Have you ever wanted to look inside a mass flow meter or controller to understand the mechanical components? This blog, as part of our ongoing core technology series based on excerpts from Sierra’s Founder and Chairman, Dr. John G. Olin’s, white paper entitled, “Capillary Tube Thermal Mass Flow Meters & Controllers – A User’s Guide,”  dives “under the hood” and takes a closer look at the flow body, flow rates & sizing, and how flow conditioning works. 

 

Under the hood – The Major Components of a MFM & MFC

A mass flow meter (MFM) has five major components: flow body, flow conditioning section, flow sensor tube, bypass, and electronics.  A mass flow controller (MFC) has the same components as an MFM, but also has an integral control valve mounted on the same flow body as the MFM (See Figure 1).

SmartTrak 100 inside view

Figure 1.

 

The Flow Body

General purpose mass gas flow meters and mass flow controllers (MFC) typically have only three flow body sizes covering the entire flow range of the instruments: low flow, medium flow, and high flow. The gas flow ranges of the three flow body sizes are shown in in the table below. Low flow bodies often are machined out of a single piece of stainless steel bar stock. To get an idea of their relatively compact size, MFCs have the following approximate widths and lengths (not including inlet and outlet fittings): low flow—1.0 W x 3.0 L inches (25 W x 76 L mm); medium flow—1.5 W x 4.5 L inches (38 W x 114 L mm); and high flow—3.0 W x 9.0 L inches (76 W x 229 L  mm). MFMs usually have the same widths but have about two-thirds the length in the medium and high flow sizes.

 

Flow Body Size Maximum Mass Flow Rate Range (slpm)
Low Flow 0 to 50
Medium Flow 0 to 300
High Flow 0 to 1500

The flow body has inlet and outlet flow conduit fittings and houses the flow conditioning section, the flow sensor tube, the bypass/laminar flow element, and, in the case of MFCs, the control valve. The electronics are mounted in their enclosure on the top of the flow body. The wetted parts of a typical flow body and its internal components are made of corrosion resistant materials. Typical wetted materials for the flow bodies of general purpose MFMs and MFCs are: 316 L stainless steel; ferromagnetic stainless steel in the valve; and “O” rings and valve seats of fluoroelastomers and other advanced elastomeric materials. Some lower cost instruments intended for light duty and lower accuracy applications have flow bodies made of plastic or aluminum.

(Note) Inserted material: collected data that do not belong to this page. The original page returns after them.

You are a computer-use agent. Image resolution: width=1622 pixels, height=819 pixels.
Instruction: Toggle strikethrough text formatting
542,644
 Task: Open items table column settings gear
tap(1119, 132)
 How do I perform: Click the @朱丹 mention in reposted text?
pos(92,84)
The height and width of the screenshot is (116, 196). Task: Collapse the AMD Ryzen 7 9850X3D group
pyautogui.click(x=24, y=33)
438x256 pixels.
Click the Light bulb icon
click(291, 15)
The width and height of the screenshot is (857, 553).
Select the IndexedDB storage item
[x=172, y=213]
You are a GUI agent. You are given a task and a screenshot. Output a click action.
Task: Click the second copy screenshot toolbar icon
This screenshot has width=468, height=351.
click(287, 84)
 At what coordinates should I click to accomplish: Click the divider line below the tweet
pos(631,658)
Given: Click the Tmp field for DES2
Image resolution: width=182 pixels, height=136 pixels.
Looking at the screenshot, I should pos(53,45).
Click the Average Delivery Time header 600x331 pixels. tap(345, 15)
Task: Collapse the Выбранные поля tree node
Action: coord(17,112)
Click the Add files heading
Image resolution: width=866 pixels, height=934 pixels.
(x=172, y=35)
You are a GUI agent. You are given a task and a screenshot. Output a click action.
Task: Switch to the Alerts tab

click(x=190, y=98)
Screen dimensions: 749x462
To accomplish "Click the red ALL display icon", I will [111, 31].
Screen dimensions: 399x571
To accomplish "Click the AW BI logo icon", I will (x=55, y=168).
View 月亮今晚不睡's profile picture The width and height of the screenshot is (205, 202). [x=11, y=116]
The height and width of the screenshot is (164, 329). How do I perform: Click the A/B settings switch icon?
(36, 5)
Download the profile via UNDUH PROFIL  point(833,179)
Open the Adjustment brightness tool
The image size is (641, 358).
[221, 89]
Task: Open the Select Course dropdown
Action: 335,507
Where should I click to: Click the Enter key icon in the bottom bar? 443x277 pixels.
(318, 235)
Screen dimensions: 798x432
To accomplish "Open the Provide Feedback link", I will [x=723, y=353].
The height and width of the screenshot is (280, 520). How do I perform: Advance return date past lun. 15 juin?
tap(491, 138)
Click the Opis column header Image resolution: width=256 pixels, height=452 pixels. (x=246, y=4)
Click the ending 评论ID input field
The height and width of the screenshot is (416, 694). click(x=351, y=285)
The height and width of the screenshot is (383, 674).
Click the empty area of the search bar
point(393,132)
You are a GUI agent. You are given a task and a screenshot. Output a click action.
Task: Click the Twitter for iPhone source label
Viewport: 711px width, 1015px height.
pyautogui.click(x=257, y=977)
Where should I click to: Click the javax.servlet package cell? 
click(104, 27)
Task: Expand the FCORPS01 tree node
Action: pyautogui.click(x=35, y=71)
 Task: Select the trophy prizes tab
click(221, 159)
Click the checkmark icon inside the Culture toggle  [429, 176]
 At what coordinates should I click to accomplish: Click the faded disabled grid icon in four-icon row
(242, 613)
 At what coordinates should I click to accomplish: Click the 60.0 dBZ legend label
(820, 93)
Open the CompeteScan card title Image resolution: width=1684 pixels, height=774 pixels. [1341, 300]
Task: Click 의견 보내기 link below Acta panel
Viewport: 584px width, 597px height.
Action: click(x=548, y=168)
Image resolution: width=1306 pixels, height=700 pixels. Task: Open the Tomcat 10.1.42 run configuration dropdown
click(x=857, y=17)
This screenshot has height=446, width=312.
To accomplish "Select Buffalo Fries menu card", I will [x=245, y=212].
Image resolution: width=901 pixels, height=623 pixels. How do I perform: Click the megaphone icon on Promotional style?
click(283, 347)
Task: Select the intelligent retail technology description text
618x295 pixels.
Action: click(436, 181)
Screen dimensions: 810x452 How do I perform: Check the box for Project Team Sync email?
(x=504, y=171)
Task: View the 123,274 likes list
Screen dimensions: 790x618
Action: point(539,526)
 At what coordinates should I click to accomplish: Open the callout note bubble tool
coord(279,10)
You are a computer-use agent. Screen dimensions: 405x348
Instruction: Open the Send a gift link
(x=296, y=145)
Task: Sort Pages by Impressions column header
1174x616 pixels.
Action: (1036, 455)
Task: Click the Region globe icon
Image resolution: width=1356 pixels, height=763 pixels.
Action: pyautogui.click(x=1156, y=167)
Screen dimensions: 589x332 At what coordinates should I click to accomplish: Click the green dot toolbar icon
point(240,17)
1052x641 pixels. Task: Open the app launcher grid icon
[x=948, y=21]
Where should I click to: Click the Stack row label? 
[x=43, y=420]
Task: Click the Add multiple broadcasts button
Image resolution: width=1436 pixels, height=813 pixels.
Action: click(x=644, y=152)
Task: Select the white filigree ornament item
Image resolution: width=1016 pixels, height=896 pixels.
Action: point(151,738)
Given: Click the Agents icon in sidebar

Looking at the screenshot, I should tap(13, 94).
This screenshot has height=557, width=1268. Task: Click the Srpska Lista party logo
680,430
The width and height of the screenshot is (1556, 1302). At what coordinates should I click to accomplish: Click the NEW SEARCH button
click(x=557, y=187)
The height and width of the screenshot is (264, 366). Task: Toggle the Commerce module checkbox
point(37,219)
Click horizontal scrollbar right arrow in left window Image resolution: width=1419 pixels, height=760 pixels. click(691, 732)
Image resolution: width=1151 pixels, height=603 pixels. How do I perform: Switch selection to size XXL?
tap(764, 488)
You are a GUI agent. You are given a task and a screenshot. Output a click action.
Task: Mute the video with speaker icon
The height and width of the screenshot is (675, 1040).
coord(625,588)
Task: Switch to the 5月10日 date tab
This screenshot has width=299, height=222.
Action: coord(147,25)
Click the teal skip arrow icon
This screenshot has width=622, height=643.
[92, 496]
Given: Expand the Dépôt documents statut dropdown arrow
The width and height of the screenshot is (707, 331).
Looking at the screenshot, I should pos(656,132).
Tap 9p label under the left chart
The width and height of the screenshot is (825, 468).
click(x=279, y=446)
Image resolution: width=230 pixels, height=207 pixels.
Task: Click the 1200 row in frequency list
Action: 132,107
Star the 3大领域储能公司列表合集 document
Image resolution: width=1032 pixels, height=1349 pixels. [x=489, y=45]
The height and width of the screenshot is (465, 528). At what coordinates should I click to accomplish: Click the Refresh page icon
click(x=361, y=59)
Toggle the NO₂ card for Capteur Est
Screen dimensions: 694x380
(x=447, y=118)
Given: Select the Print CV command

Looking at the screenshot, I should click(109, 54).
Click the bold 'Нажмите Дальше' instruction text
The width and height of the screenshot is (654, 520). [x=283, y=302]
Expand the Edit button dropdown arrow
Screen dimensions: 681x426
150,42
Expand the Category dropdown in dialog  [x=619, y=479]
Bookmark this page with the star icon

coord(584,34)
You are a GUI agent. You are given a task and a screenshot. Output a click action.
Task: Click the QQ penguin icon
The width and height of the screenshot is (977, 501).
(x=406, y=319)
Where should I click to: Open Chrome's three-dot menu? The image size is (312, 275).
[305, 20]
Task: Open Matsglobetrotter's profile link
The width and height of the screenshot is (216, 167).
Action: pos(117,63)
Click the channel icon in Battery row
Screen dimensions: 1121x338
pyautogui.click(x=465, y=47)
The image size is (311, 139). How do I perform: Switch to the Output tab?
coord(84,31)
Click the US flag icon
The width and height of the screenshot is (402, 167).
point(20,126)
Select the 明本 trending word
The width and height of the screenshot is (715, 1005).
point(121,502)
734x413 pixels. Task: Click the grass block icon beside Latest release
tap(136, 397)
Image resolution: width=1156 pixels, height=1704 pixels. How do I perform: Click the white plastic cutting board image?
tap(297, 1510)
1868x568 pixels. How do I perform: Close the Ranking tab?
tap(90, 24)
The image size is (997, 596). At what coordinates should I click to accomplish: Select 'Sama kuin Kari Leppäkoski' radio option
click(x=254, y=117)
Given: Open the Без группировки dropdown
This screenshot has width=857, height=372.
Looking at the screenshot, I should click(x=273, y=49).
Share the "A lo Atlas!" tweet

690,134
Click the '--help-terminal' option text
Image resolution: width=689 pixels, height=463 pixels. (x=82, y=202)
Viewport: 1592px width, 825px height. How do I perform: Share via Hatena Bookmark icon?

Instruments with elastomeric seals throughout the flow body have relatively low rates of leakage in and out of the flow body. MFMs and MFCs used in vacuum processes use metal seals at all locations in the flow body to further reduce leak rates. Manufacturers should subject every instrument to a helium leak check using a mass spectrometer leak detector, or equivalent instrument. Additionally, all instruments should comply with applicable pressurized equipment standards and codes, and manufacturers should pressure test all instruments to insure compliance.

Process lines typically are tubes with outside diameters of 1/8, 1/4, 3/8, 1/2, 3/4, and 1 inch (6, 10, 12, and 20 mm). The 1/4 inch (6 mm) tubing size is most common. Some MFMs operated at very high flow rates are available in wafer and flange pipe sizes. Manufacturers offer a broad selection of process tube fittings, including: compression fittings, elastomeric “O”-ring face seal fittings, and metal gasket face seal fittings. Since the inlet and outlet fittings contribute to the pressure drop in the instruments, the size of the fittings should be as large as practicable within constraints imposed by the size of the process line.

 

Semiconductor MFCs

Semiconductor MFCs often have a particulate filter, pressure regulator, and a positive shut-off valve installed upstream of the instrument and may have a positive shut-off valve and pressure regulator installed downstream. General purpose instruments also may include ancillary flow components in their installation.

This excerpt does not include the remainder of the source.